Our coalition’s Stop Surrogacy Now initiative has long contended that commercial surrogacy is indistinguishable from the buying and selling of children, relying on the most vulnerable women who face coercion, health risks, and poverty—while the powerful profit from their bodies.

Certainly, it’s one thing to commodify pregnancy through contractual surrogacy, but to mechanize it—to replace the embodied experience of a pregnant woman with a robot—is, in many ways, a deeper erosion of our humanity.

Just as surrogacy contracts eroded the surrogate’s agency and dignity, this robotic alternative isolates the human connection even further. The child develops in a machine, devoid of maternal touch. The woman—already harmed in surrogacy by loss of privacy, loss of maternal connection, and loss of control—would be absent altogether.
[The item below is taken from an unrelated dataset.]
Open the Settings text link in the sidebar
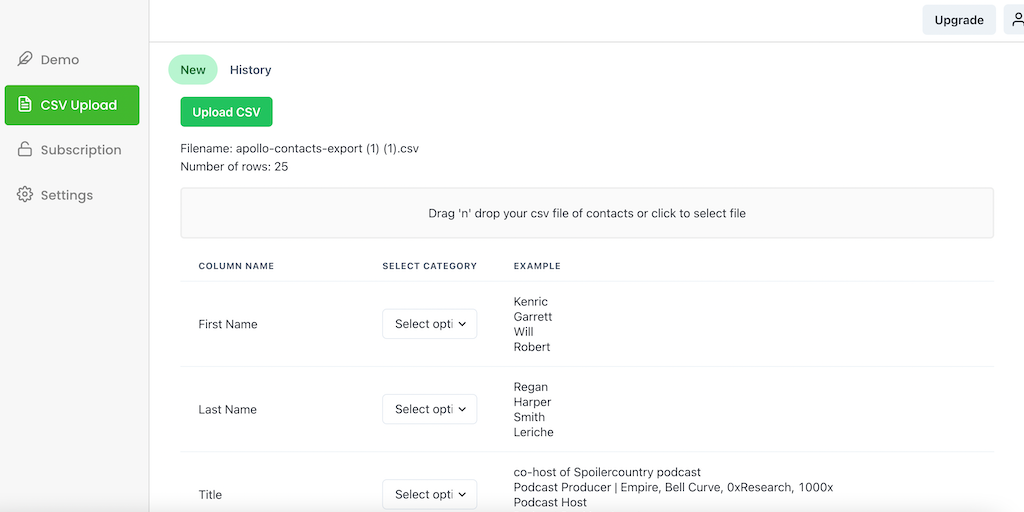[67, 195]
If we treat reproductive functions as commodities, is it any surprise that technology would make those functions replaceable? This raises urgent ethical questions: What is lost when gestation shifts from bodies to machines? When reproduction becomes an assembly line rather than an encounter?

In my work as a perinatal nurse, I see every day how vital the bond between mother and baby is—even before birth. Fetal development is profoundly intertwined with the mother’s own body—shaped by the steady rhythm of her heartbeat, the sounds of her voice, and even the emotions she experiences and conveys. At the same time, pregnancy is not simply a biological process; it is a human relationship in which touch, sound, and presence shape both the mother and the child. No machine, however advanced, can replicate the embodied experience of carrying a child—the rhythms of heartbeat and breath, the shared vulnerability, the reciprocity of human life knit together in the womb. To strip away that relational reality is to risk severing one of the most essential threads of our humanity.

Just this June, I shared Erika’s harrowing story, “I Don’t Belong to You, I’m a Human,” in which a surrogate mother described being reduced to a vessel, stripped of autonomy, and discarded once her biological duty concluded.[5] Her experience exposes the real human cost of commodifying reproduction—an industry clothed in altruism yet underpinned by contracts, power imbalances, and emotional harm.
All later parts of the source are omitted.